- **REQUIRED ACTION A**: According to the Bulls Eye Taxidermy terms, what interest rate applies to arrear amounts the customer owes?
- **REQUIRED ACTION B**: From the Bulls Eye Taxidermy terms, copy out the passage starting with "3. Bulls Eye" and going on through "2.5% per month.".
- **REQUIRED ACTION C**: Carry the Bulls Eye Taxidermy terms further by writing the clauses that would follow the last one shown.

- **PAGE EXCERPT**:

* * * * *

|1.1 “Customer” means the party placing the order with Bulls Eye Taxidermy|
1.2 “Bulls Eye” means Bulls Eye Taxidermy
1.2 “the work” means the work which the customer requires Bulls Eye to perform in accordance with the afore said order
2. The order will only be deemed to have been accepted by Bulls Eye once a duly authorized representative of Bulls Eye has approved such order.
3. Bulls Eye will not be obligated to commence with any of the work until the deposit as stated on the order has been paid in full. In the event of the customer cancelling the order for whatever reason, Bulls Eye shall be entitled to retain the full deposit and the customer shall have no claim against Bulls Eye for the repayment of such deposit or any other portion thereof. Notwithstanding the aforesaid provision Bulls Eye shall under no circumstance be obligated to accept any purported cancellation of the order by the customer
4. The full balance of all amounts due to Bulls Eye in respect of the work performed by Bulls Eye shall immediately become due and payable upon completion of the work. All arrear amount owing to Bulls Eye by the customer shall bear interest at the rate of 2.5% per month.
5. The entire risk in respect of all goods delivered by the customer to Bulls Eye shall at all times remain vested in the customer and it is specially agreed that Bulls Eye will not in any manner whatsoever be liable for any loss of or damages caused to such goods as a result of fire, theft, riots, adverse weather conditions, bacterial or other contaminates or any other cause whatsoever. The customer hereby irrevocably indemnifies Bulls Eye against any direct or indirect damages which the customer may suffer as a result of any loss or damage caused to such goods.

* * * * *

- **Saved data entries**:
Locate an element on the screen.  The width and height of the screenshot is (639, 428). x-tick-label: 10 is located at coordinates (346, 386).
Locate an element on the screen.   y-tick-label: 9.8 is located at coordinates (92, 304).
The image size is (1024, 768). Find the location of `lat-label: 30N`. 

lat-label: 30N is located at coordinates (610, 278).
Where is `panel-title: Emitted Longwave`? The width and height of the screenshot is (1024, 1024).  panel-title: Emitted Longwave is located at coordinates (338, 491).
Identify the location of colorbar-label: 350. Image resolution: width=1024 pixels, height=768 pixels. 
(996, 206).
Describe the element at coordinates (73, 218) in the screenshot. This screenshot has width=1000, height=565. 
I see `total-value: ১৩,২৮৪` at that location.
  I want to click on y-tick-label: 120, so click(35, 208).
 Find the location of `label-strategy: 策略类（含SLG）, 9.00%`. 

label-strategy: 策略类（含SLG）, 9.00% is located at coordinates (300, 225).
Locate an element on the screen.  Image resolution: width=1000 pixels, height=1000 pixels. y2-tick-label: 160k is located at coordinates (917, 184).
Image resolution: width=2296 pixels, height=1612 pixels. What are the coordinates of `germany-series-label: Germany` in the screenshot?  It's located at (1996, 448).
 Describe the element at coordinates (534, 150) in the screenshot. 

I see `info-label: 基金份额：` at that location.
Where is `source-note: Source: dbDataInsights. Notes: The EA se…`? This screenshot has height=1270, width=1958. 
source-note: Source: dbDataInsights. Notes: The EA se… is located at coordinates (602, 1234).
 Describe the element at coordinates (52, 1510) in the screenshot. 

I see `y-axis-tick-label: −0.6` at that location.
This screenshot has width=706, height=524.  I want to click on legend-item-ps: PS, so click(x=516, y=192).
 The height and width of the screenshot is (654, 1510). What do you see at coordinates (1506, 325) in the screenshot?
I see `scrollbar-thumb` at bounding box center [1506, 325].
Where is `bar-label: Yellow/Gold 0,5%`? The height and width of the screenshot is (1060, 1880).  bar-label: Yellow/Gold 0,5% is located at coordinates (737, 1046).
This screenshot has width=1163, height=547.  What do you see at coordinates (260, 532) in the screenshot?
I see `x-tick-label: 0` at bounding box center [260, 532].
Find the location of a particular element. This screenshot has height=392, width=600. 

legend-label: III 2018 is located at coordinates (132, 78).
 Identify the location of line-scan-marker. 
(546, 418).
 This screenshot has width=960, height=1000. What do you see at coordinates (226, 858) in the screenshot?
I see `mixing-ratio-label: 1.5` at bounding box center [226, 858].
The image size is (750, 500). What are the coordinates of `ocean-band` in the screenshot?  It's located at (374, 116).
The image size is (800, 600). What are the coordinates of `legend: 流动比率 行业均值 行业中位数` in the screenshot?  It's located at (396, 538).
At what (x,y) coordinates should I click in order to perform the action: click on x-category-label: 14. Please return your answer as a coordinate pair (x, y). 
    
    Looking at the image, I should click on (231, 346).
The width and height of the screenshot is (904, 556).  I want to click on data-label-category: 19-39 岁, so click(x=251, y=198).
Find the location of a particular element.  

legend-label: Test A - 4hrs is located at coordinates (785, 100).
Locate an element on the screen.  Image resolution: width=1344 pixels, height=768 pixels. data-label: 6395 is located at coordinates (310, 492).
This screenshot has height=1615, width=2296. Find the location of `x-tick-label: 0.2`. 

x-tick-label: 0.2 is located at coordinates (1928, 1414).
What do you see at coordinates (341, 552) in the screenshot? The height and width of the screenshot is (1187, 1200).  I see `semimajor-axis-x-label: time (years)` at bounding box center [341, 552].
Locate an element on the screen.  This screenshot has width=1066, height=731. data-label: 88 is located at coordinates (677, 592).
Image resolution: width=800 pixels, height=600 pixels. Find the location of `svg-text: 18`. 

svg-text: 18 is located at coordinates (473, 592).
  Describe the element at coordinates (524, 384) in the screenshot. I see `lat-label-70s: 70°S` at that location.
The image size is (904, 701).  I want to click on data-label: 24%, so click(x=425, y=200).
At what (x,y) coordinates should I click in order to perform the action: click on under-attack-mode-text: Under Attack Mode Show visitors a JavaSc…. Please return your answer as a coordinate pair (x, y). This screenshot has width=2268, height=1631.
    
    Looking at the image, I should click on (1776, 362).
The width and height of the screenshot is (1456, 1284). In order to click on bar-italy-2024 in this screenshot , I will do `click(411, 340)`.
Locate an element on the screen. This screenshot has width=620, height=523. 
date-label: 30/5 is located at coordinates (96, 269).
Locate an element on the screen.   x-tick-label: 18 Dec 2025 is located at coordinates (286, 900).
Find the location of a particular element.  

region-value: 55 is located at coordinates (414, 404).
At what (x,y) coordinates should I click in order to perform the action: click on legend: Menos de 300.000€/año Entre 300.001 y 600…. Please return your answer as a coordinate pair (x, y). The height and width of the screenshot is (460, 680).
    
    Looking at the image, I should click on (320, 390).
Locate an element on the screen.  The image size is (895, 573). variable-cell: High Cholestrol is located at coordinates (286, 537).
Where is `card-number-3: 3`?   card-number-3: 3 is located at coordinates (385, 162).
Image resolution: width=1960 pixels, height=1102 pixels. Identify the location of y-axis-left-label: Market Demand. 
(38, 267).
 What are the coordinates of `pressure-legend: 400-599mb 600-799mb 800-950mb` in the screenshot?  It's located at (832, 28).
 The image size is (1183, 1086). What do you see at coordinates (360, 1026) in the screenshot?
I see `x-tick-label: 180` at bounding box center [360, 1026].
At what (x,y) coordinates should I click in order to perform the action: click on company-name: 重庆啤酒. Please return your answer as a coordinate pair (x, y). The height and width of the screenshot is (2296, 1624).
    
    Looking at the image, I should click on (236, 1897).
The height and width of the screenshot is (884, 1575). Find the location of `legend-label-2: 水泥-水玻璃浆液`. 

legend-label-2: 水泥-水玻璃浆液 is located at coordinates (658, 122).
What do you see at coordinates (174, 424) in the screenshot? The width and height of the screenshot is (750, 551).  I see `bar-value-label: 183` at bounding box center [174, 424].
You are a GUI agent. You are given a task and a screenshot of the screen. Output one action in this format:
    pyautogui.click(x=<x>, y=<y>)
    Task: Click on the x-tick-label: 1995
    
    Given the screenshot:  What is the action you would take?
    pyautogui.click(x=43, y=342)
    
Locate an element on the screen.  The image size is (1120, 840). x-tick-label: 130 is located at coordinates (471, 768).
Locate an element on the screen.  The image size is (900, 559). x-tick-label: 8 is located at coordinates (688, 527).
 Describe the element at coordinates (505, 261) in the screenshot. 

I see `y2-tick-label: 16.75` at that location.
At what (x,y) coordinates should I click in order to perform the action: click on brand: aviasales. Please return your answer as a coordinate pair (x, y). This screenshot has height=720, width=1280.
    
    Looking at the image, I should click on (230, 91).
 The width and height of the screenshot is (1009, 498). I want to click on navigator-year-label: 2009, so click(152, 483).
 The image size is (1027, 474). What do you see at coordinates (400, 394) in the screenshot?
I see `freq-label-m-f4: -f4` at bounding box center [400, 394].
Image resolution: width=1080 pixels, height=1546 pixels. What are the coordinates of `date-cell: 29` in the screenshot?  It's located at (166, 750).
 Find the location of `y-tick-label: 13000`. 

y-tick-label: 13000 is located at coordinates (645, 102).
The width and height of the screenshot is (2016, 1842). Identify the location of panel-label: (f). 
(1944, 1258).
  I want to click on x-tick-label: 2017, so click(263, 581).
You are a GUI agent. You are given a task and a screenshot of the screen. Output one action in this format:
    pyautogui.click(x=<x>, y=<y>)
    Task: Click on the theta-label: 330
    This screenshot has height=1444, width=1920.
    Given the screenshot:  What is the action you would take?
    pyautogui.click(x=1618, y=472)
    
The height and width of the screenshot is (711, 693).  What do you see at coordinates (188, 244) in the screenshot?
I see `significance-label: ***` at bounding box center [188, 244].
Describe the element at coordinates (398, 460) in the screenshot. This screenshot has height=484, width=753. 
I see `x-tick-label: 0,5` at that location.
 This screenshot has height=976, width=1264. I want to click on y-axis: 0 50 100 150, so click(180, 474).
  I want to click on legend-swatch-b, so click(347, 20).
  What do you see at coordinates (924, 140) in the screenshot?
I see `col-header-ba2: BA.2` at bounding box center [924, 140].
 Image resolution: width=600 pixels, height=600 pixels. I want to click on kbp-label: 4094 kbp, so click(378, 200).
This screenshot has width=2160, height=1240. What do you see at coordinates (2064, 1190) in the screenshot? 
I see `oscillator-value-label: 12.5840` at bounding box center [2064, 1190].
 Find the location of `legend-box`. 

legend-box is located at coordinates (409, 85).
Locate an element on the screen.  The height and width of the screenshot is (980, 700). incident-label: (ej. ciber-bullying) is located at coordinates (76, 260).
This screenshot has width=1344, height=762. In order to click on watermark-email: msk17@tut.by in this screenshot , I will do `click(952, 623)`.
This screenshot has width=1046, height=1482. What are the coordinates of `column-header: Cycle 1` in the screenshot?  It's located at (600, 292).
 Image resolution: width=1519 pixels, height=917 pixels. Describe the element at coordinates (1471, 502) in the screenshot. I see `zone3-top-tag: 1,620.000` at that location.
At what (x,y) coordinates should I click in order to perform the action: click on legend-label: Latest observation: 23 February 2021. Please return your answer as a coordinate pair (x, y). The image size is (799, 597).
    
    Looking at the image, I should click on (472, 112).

* * * * *

- **RESULT A**: 2.5% per month

- **RESULT B**:
3. Bulls Eye will not be obligated to commence with any of the work until the deposit as stated on the order has been paid in full. In the event of the customer cancelling the order for whatever reason, Bulls Eye shall be entitled to retain the full deposit and the customer shall have no claim against Bulls Eye for the repayment of such deposit or any other portion thereof. Notwithstanding the aforesaid provision Bulls Eye shall under no circumstance be obligated to accept any purported cancellation of the order by the customer
4. The full balance of all amounts due to Bulls Eye in respect of the work performed by Bulls Eye shall immediately become due and payable upon completion of the work. All arrear amount owing to Bulls Eye by the customer shall bear interest at the rate of 2.5% per month.

- **RESULT C**:
6. In the event of Bulls Eye being unable, for any reason whatsoever to perform the work, Bulls Eye shall be entitled to notify the customer accordingly. In any such event the customer shall not have any claim of any nature whatsoever against Bulls Eye.
7. In the event of the customer failing to make payment of any outstanding amount owing to Bulls Eye in respect of the work within 60 (sixty) days after having been called upon by Bulls Eye in writing to make such a payment, Bulls Eye shall be entitled to sell such goods in order to cover the outstanding amount owing to Bulls Eye, for this purpose, the customer hereby irrevocably authorizes Bulls Eye to sell the goods to defray expenses incurred by Bulls Eye.
8. Unless the customer notifies Bulls Eye in writing of any defect or shortcoming in the work performed by Bulls Eye within 7 (seven) days from the date on which the customer takes delivery of the goods, it shall be deemed that Bulls Eye has performed the work in a proper manner and to the satisfaction of the customer.
9. Bulls Eye shall not be liable for any damages of whatsoever nature in the event of Bulls Eye not completing the work within any specific period of time. As regards the completion of the work and delivery of the goods to the customer, it is specifically agreed that the time shall not be of the essence.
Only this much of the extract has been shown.